A stretch of the entries below is to be set down exactly, running from the line with "Click the last line きるようになります。" through the line with "Task: Select the triple-arrow", both included, and no other line.

DATASET EXCERPTS:
BEGIN
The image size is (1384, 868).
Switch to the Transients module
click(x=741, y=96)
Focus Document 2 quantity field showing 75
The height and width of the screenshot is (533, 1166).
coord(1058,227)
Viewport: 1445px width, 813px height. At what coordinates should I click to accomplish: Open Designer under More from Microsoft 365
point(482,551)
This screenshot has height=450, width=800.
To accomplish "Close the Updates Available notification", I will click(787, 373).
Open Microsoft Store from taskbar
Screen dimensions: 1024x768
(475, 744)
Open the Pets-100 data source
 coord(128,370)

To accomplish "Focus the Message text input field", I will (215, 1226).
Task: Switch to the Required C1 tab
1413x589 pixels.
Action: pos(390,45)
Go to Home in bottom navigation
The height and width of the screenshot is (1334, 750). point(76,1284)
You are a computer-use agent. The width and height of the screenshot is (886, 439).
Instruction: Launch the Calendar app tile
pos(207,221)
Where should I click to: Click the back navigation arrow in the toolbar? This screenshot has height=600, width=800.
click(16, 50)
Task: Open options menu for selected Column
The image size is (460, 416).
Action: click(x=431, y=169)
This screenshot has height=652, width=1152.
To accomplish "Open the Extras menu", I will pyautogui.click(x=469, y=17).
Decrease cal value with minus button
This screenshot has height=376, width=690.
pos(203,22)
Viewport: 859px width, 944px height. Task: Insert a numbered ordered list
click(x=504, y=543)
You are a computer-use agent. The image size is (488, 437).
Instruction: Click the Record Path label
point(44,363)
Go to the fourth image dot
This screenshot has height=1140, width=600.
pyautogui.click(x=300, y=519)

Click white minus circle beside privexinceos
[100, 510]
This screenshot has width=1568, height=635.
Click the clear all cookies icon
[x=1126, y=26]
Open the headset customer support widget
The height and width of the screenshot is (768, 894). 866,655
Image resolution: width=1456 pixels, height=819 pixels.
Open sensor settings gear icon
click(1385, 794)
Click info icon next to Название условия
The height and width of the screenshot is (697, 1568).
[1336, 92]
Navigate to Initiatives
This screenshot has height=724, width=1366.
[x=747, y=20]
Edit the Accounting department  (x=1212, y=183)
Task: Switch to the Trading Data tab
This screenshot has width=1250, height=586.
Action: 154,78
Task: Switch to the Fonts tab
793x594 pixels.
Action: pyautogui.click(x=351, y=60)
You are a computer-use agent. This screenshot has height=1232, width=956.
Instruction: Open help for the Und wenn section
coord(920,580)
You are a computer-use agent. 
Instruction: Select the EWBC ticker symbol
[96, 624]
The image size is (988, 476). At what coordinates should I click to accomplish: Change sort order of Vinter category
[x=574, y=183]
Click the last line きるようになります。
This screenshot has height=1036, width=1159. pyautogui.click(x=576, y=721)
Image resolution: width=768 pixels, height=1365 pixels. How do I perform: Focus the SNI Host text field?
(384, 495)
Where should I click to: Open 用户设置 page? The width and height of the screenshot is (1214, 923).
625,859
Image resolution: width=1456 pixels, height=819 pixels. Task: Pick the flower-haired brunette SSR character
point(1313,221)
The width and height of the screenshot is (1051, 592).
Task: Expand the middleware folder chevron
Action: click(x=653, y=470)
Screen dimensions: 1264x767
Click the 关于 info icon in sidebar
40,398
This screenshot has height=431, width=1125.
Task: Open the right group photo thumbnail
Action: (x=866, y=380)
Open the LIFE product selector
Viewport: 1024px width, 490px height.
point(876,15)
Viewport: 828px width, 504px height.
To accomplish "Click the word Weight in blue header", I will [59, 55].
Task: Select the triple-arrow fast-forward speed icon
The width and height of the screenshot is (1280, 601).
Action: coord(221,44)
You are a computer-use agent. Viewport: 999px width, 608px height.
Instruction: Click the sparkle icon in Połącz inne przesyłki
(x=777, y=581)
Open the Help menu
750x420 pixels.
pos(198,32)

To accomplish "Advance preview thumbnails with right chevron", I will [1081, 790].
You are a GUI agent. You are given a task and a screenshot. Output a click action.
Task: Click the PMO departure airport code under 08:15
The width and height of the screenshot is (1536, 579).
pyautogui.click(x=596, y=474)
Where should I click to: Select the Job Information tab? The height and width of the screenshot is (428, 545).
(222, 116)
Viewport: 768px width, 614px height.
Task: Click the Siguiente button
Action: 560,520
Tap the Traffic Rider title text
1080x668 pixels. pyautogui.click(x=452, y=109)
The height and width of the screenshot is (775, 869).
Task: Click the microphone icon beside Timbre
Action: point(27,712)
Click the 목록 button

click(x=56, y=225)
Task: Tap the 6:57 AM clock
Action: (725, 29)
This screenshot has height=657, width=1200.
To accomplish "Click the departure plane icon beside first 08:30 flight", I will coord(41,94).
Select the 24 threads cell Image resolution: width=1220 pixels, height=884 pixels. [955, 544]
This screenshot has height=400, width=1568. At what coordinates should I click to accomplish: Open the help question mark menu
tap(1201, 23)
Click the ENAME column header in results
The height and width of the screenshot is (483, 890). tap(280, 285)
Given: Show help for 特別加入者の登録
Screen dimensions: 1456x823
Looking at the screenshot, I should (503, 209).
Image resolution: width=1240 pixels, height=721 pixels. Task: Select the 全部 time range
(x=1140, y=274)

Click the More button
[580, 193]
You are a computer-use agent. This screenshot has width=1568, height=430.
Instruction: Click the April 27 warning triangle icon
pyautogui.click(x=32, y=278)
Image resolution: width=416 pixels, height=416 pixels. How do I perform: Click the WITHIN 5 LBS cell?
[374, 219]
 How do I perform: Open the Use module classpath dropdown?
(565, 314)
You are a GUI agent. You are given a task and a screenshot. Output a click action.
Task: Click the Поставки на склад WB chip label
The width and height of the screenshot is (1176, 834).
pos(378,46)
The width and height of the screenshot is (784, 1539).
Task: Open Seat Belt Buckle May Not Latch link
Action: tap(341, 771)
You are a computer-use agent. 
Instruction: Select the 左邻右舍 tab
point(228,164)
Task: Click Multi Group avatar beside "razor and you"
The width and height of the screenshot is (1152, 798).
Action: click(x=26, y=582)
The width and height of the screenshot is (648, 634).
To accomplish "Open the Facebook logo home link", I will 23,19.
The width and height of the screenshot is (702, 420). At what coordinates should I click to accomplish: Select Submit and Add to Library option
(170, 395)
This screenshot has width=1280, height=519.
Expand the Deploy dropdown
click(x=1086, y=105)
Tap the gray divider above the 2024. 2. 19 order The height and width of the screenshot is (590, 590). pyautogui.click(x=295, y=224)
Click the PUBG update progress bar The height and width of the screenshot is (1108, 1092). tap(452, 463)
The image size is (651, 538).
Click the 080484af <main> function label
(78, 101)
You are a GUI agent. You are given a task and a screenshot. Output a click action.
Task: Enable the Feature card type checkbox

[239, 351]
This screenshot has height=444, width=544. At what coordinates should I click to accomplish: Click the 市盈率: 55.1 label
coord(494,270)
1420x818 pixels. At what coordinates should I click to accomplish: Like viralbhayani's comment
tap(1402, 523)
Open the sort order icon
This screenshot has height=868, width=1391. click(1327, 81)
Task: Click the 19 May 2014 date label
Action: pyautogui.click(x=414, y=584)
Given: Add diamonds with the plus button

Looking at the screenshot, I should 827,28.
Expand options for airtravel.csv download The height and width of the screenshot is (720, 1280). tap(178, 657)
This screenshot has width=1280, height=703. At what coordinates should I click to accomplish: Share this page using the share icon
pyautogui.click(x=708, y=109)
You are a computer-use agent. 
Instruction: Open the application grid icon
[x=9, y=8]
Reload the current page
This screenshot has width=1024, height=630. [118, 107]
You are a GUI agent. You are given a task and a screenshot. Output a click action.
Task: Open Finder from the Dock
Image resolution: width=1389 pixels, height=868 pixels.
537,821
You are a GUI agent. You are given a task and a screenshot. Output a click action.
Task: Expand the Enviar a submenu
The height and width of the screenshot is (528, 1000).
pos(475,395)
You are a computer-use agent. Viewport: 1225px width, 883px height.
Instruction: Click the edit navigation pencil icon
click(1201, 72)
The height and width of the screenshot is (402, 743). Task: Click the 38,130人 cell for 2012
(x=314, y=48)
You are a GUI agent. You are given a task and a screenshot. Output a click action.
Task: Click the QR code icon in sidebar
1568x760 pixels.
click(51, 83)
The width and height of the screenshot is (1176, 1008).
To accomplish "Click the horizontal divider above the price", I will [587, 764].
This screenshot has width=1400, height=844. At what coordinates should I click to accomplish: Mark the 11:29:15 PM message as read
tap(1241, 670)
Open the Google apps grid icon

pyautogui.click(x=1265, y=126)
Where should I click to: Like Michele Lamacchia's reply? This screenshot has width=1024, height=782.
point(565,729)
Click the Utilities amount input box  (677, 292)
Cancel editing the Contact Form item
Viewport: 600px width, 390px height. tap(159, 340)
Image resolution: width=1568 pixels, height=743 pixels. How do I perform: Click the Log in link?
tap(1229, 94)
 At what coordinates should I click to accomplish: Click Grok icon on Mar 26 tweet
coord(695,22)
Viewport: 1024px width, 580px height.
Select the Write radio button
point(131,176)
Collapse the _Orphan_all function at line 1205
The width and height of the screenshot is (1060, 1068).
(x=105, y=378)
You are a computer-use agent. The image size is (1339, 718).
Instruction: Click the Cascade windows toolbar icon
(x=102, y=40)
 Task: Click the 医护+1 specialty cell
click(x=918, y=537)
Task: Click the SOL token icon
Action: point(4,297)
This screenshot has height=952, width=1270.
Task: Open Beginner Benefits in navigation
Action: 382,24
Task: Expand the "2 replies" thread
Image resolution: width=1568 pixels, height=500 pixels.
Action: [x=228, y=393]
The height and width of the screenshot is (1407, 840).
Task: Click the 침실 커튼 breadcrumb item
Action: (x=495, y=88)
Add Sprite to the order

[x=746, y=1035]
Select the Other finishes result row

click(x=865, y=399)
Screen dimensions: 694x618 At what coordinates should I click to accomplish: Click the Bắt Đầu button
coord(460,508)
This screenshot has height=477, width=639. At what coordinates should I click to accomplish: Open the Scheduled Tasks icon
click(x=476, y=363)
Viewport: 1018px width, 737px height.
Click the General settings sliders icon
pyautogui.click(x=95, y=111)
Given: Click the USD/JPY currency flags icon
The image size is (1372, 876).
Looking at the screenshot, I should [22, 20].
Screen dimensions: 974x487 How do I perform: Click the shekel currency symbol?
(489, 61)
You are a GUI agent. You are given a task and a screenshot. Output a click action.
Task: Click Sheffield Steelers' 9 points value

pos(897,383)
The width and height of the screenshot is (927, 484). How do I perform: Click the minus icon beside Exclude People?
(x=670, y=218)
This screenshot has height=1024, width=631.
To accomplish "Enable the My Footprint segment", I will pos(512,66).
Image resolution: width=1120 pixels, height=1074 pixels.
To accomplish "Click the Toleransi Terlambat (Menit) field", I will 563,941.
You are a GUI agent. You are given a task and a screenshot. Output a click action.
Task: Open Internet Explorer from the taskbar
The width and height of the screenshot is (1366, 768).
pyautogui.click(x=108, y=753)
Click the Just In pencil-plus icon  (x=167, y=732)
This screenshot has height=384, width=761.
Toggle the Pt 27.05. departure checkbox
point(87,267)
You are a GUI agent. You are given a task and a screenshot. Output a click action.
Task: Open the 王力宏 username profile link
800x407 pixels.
END
TASK RESULT:
Click the last line きるようになります。
This screenshot has height=1036, width=1159. pyautogui.click(x=576, y=721)
Image resolution: width=768 pixels, height=1365 pixels. How do I perform: Focus the SNI Host text field?
(384, 495)
Where should I click to: Open 用户设置 page? The width and height of the screenshot is (1214, 923).
625,859
Image resolution: width=1456 pixels, height=819 pixels. Task: Pick the flower-haired brunette SSR character
point(1313,221)
The width and height of the screenshot is (1051, 592).
Task: Expand the middleware folder chevron
Action: click(x=653, y=470)
Screen dimensions: 1264x767
Click the 关于 info icon in sidebar
40,398
This screenshot has height=431, width=1125.
Task: Open the right group photo thumbnail
Action: (x=866, y=380)
Open the LIFE product selector
Viewport: 1024px width, 490px height.
point(876,15)
Viewport: 828px width, 504px height.
To accomplish "Click the word Weight in blue header", I will [59, 55].
Task: Select the triple-arrow fast-forward speed icon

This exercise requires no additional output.